When I first visited Taiwan five years ago, I had no idea it would be the first Asian country I would come to know – and, after four more trips, come to love, too. Here are a few floral impressions from my introduction to the country.
Though it was a business trip, as always my antennae were up for anything that even hints of the garden. A few weeks before we arrived, the 2011 International Flora Exposition in Taipei had ended. The pictures above and below are of leftovers from that event, placed outside Taipei train station. These weren’t to be our only exposure to “cute culture” or kawaii, which seems to have arrived in Taiwan from Japan.
But Taiwan isn’t as simple as that copy-catting might suggest. It’s not just an island off the coast of China. It’s a fascinating and complex country. And, as they like to tell you, it’s also shaped like a sweet potato. So there’s a first bit of Taiwanese gardenalia for you.
One of the first gardeny things we saw was in the Taipei airport, when we landed, very, very early in the morning, after 15 hours in the air.
It was this installation by Hung Yi, a native of Taichung (the city where we were headed), variously called “Happy Animal Party” or “Fancy Animal Carnival” – I guess depending on translation. See this PDF for info. Look closely, and you’ll find garden motifs all over his characters.

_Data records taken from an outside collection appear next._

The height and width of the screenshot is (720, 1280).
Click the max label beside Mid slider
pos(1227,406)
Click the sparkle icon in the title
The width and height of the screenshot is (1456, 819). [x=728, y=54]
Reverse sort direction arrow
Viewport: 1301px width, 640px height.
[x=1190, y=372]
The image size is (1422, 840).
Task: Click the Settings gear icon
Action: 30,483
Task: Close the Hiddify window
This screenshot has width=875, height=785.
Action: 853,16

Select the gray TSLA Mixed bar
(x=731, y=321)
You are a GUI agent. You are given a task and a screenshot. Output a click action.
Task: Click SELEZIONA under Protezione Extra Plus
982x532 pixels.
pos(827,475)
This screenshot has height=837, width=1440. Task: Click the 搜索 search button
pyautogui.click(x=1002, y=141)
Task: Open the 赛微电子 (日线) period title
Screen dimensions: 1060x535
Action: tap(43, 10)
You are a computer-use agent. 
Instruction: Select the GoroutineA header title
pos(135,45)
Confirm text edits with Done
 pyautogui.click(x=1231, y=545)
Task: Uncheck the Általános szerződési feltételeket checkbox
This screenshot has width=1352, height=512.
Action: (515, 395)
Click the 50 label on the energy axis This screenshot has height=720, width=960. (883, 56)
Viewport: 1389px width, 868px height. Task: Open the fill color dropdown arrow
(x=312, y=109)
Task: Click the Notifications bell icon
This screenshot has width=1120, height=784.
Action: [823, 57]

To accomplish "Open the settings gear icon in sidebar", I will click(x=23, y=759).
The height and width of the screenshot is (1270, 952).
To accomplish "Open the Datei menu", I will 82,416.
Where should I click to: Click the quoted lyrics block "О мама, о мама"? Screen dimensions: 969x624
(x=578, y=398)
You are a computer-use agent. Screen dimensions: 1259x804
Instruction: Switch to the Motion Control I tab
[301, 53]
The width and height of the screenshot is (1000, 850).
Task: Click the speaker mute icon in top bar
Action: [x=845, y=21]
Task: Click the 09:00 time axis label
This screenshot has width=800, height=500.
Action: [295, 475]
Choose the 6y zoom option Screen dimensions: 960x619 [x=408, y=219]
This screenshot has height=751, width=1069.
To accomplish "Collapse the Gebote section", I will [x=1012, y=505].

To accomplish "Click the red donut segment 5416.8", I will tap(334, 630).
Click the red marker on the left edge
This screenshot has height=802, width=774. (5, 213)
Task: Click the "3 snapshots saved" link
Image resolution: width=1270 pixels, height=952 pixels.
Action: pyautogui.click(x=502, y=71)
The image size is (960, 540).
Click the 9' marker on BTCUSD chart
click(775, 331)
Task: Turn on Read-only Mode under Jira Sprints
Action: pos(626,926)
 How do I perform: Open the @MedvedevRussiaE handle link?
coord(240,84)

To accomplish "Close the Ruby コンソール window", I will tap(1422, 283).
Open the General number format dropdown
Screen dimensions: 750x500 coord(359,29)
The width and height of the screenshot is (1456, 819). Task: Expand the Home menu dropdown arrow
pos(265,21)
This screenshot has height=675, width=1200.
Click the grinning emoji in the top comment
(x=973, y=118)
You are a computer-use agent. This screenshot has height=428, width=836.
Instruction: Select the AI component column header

Gardenalia bit number two: the name of Taipei’s international airport is Taoyuan, meaning “cherry garden.” One of our client’s English translators taught me this. Now, I can recognize the Chinese character for yuan (garden) whenever I see it, along with other useful words like chung (middle – Taichung is in the middle of Taiwan).
The images above pretty much summarize the “land of contrasts” that is Taiwan, in a garden or floral context. From the quirky sculpture in Taipei, to the gorgeous flower arrangement and fabric-inspired window dressing at our hotel in Taichung, to the leading-edge green wall on a department store in the same city.
I have written about Taichung before. And I’ll follow up another time with the way that the Taiwanese manage to squeeze a residential garden into the tiniest, most off-beat spaces.
Some eyes might find these bright and joyful colours to be garish, but they’re embedded in Taiwanese cultural traditions – like Hakka floral design fabrics, which are making a comeback. I loved these painted paper lanterns, below.
From what I observed on that first trip and since is that vibrancy is part of everyday life in Taiwan. One look at the hyper-coloured signage on almost any business street tells you. Or an evening at Taichung’s Feng Jia Night Market. Even cacti get their night-market act on there.
Not sure when or if I’ll return to Taiwan for visit number six, but if I do I hope it’s in cherry blossom season. It’s easy to feel that way on the second-last day of November.